---------- Brano scelto ----------
In campo applicativo, vi sono statuti in cui, adottato il sistema dualistico, ed affidati poteri di alta amministrazione al consiglio di sorveglianza, ad esso è attribuito l'esercizio delle deleghe ex art. 2443 o 2420-ter. Corretta, al riguardo, mi pare la soluzione che il consiglio di sorveglianza debba esercitare la delega su proposta del consiglio di gestione. Un forte orientamento dottrinario, in effetti, ritiene che gli atti di alta amministrazione ai quali il consiglio di sorveglianza può essere legittimato debbano prevedere un potere d'impulso e quindi svolgersi in concerto con il consiglio di gestione. Si potrebbe, a questo punto, domandarsi se sia necessaria una verbalizzazione per atto pubblico della riunione del consiglio di gestione che fa la proposta sulla quale poi si pronuncia il consiglio di sorveglianza, e, conseguentemente, un'altra verbalizzazione per atto pubblico della delibera del consiglio di sorveglianza o se si possa ritenere sufficiente una verbalizzazione per atto pubblico solo di quest'ultima fase. Io credo che la verbalizzazione per atto pubblico sia sufficiente nel momento di perfezionamento della decisione complessa, e, quindi, solo per la verbalizzazione della delibera del consiglio di sorveglianza.
---------- Dati estratti ----------
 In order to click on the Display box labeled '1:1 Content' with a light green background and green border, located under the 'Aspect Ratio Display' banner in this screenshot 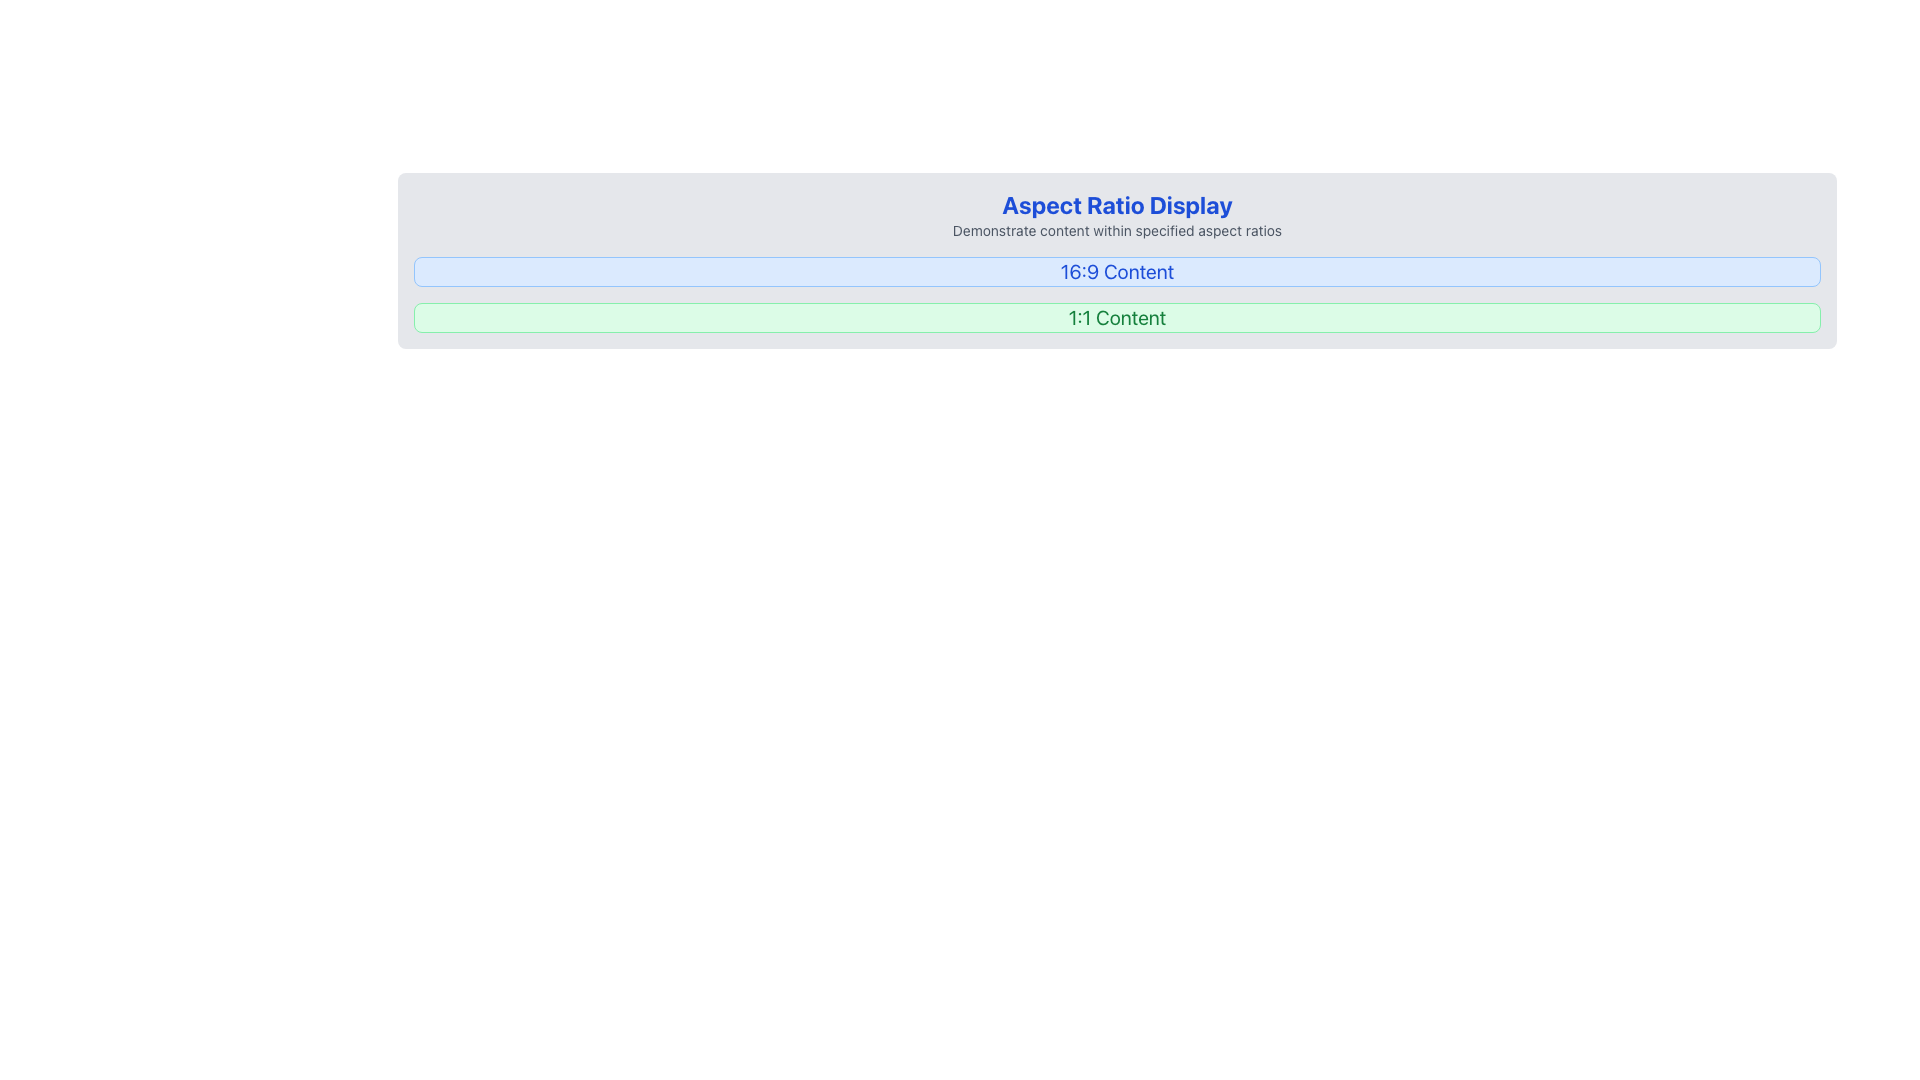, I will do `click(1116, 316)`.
----------
---------- Dati estratti ----------
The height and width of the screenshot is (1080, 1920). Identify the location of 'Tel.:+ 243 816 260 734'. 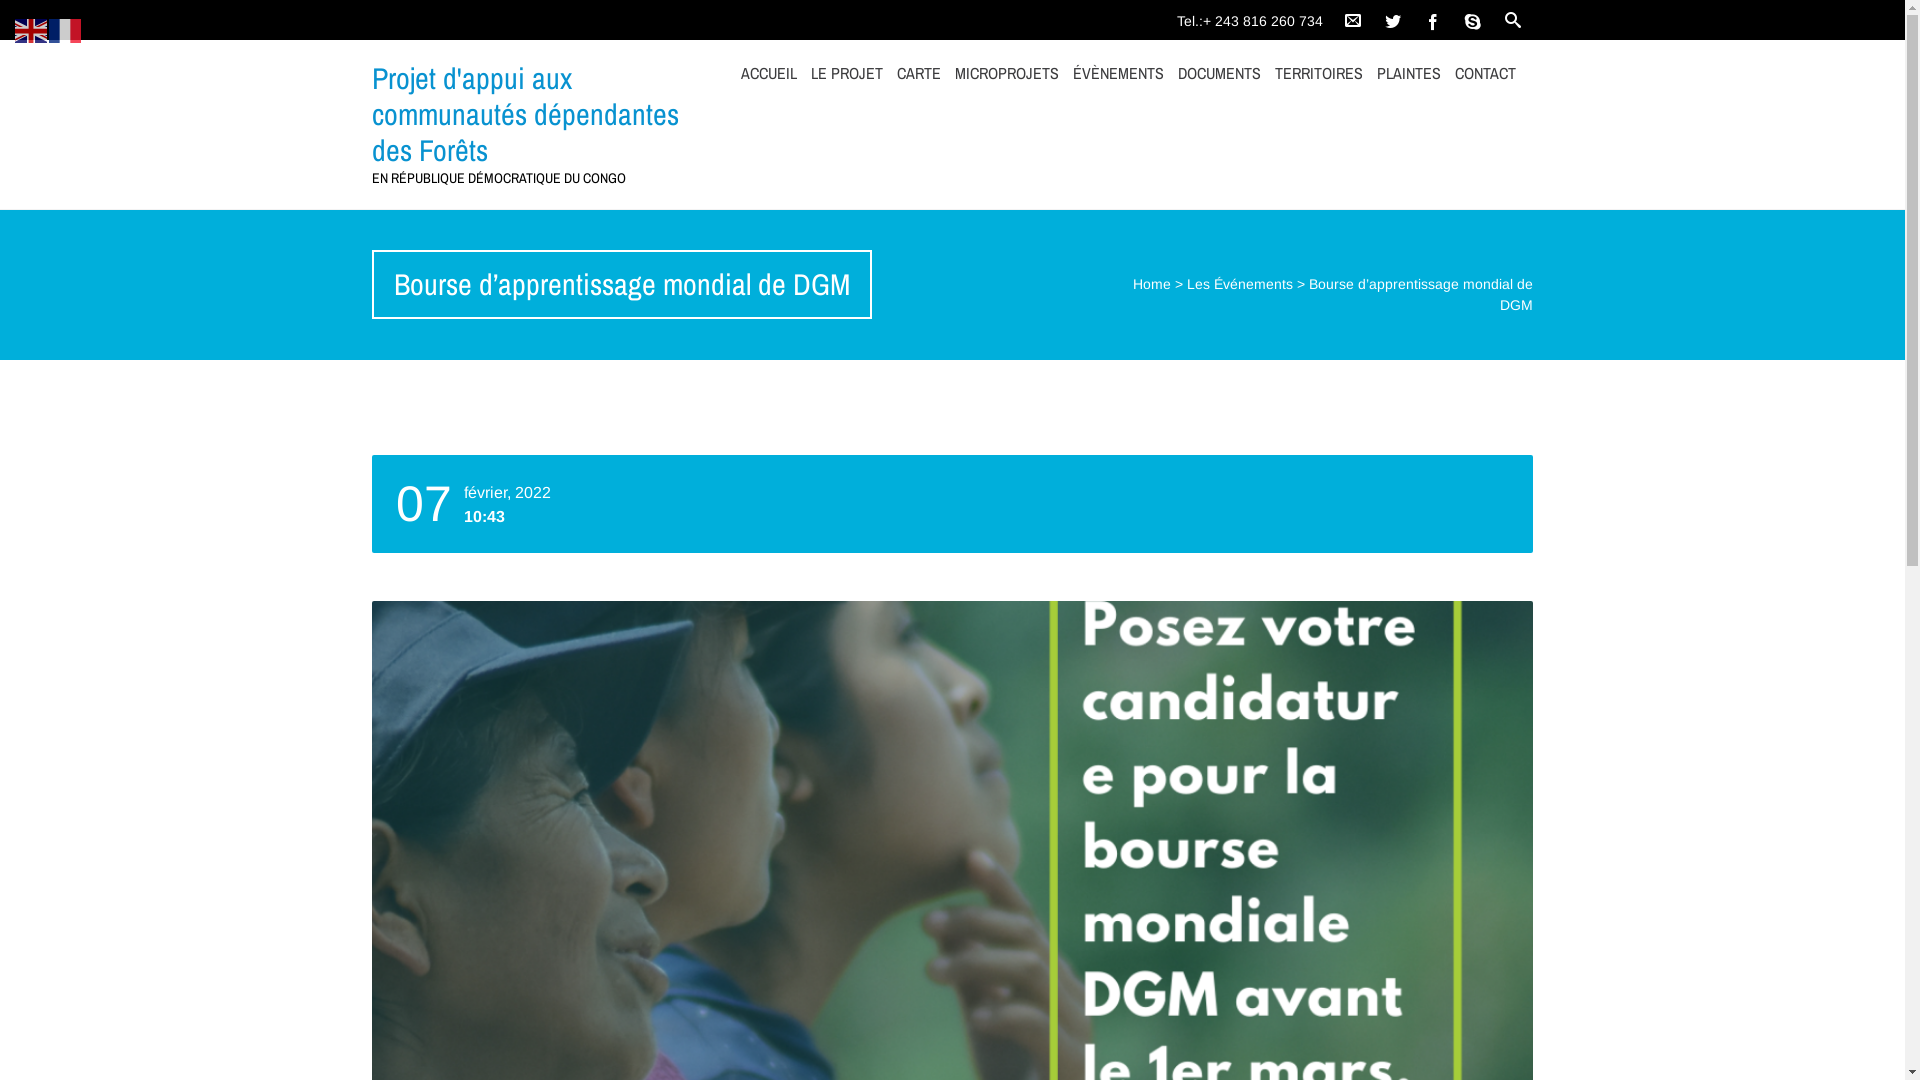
----------
**Compito A**
Riscrivi sotto forma di elenco il paragrafo del brano sul sistema dualistico che comincia con «In campo applicativo», mantenendone i fatti principali.
**Compito B**
Prosegui il brano sul sistema dualistico partendo dopo la sua ultima frase.

**Svolgimento A**
- Alcuni statuti adottano il sistema dualistico, affidano poteri di alta amministrazione al consiglio di sorveglianza e gli attribuiscono l'esercizio delle deleghe ex art. 2443 o 2420-ter.
- Il brano ritiene corretto che il consiglio di sorveglianza eserciti la delega su proposta del consiglio di gestione.
- Un forte orientamento dottrinario ritiene che gli atti di alta amministrazione del consiglio di sorveglianza debbano prevedere un potere d'impulso e svolgersi in concerto con il consiglio di gestione.
- Resta il dubbio se occorra verbalizzare per atto pubblico sia la riunione del consiglio di gestione che formula la proposta sia la delibera del consiglio di sorveglianza, oppure solo quest'ultima.
- Secondo il brano basta la verbalizzazione per atto pubblico al perfezionamento della decisione complessa, cioè solo per la delibera del consiglio di sorveglianza.

**Svolgimento B**
Un altro problema - su cui in verità pare esaustiva una massima milanese - riguarda le competenze assembleari nelle ipotesi di delega ad aumentare il capitale con esclusione, limitazione non spettanza del diritto di opzione. Per la verità la massima, le cui conclusioni condivido, ci dice che in sostanza all'assemblea spetta necessariamente di pronunciarsi sull'individuazione delle ragioni di interesse sociale che sottendono ad una delega e quindi ad aumenti di capitale in natura con esclusione o limitazione dell'opzione o all'individuazione di tipologie di beni che formeranno oggetto degli aumenti delegati con conferimenti in natura negli aumenti di capitale in natura. Invero l'art. 2443 prevede che l'assemblea (la modifica statutaria di delega da essa adottata) determina "i criteri" cui gli amministratori debbono attenersi. La parola "criteri" nell'art. 2441 c.c. sesto comma è utilizzata in funzione della determinazione del prezzo di emissione; a proposito degli altri elementi si parla di "ragioni" che sottendono l'aumento di capitale in natura, non di "criteri". Quindi, in una lettura strettamente letterale, nel momento in cui l'art. 2443 c.c. presuppone la determinazione dei "criteri" (dato che la norma primaria parla di criteri a proposito del prezzo di emissione) parrebbe che ci si debba riferire ai criteri contabili che devono essere formulati dall'assemblea.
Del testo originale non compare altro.